I think currency gains or losses are taxed as capital gains rather than regular income, at least they are in the UK when I do my tax returns. It makes a difference as the tax rates are different.
If you read the article I linked, currency is taxed as income in the US. You can elect to treat it as capital gains but I don’t know exactly what that entails or requires.
Typically payments in the foreign currency are pegged to exchange rates, in which case you’re still paying the same amount of “value” whether in pesos or dollars.
Regardless you’d be subject to Section 988 and could potentially owe capital gains (or ordinary income) tax if you had a large enough gain from buying, holding and then exchanging the foreign currency.
The US code treats all non-USD currency as property, so you can (mostly) think of it as any other transaction with an exchange between assets. There are some nuances and exceptions of course.

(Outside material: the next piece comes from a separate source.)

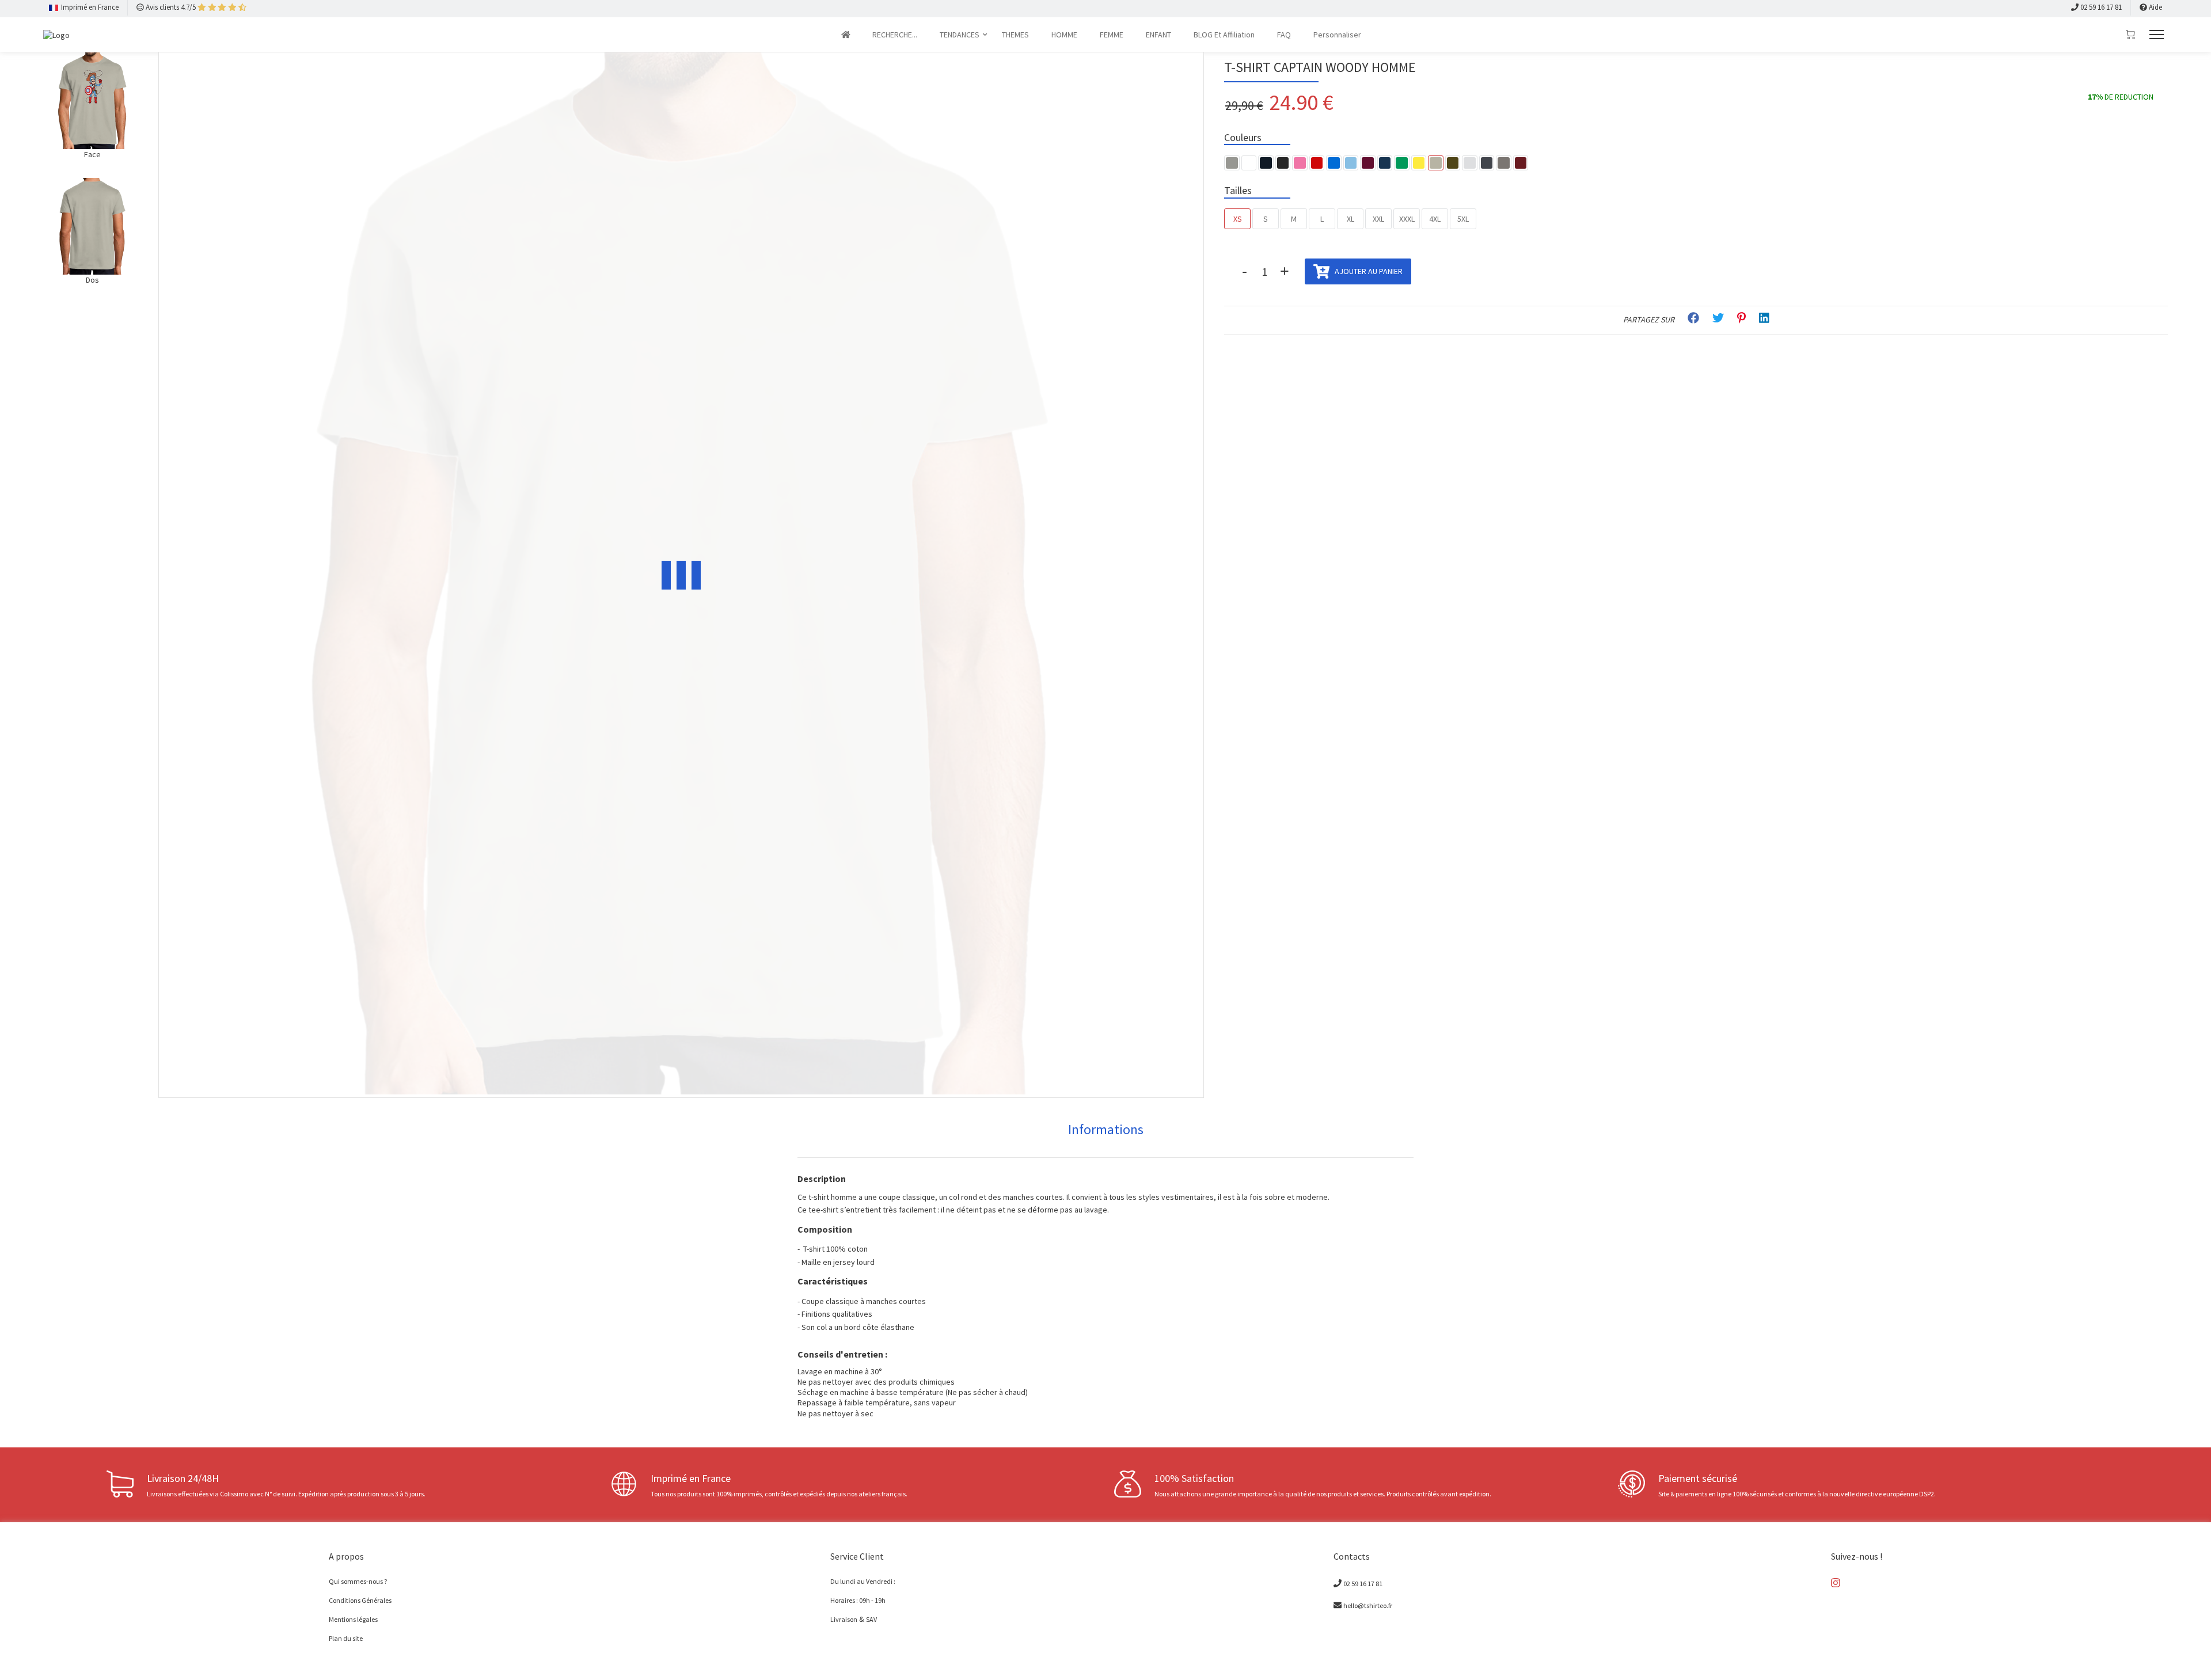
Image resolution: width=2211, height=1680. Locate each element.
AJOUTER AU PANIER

>For the special case of dollars, it makes sense that there's no "capital gain" to tax: since the "capital gain" is measured in dollars, the gain or loss on your dollars is always zero.
Unless you sell your very rare, misprinted 100 dollar bill for $100k? You definitely owe tax on that payment but I have no clue which part of tax law that falls under, and I'm pretty sure I don't understand what a "capital gain" is.
What if you paid for the car in pesos, instead of dollars, would you have a capital gains tax (honest question, I don't know how it works in the USA)? Nobody would say pesos aren't money.
(For the special case of dollars, it makes sense that there's no "capital gain" to tax: since the "capital gain" is measured in dollars, the gain or loss on your dollars is always zero.)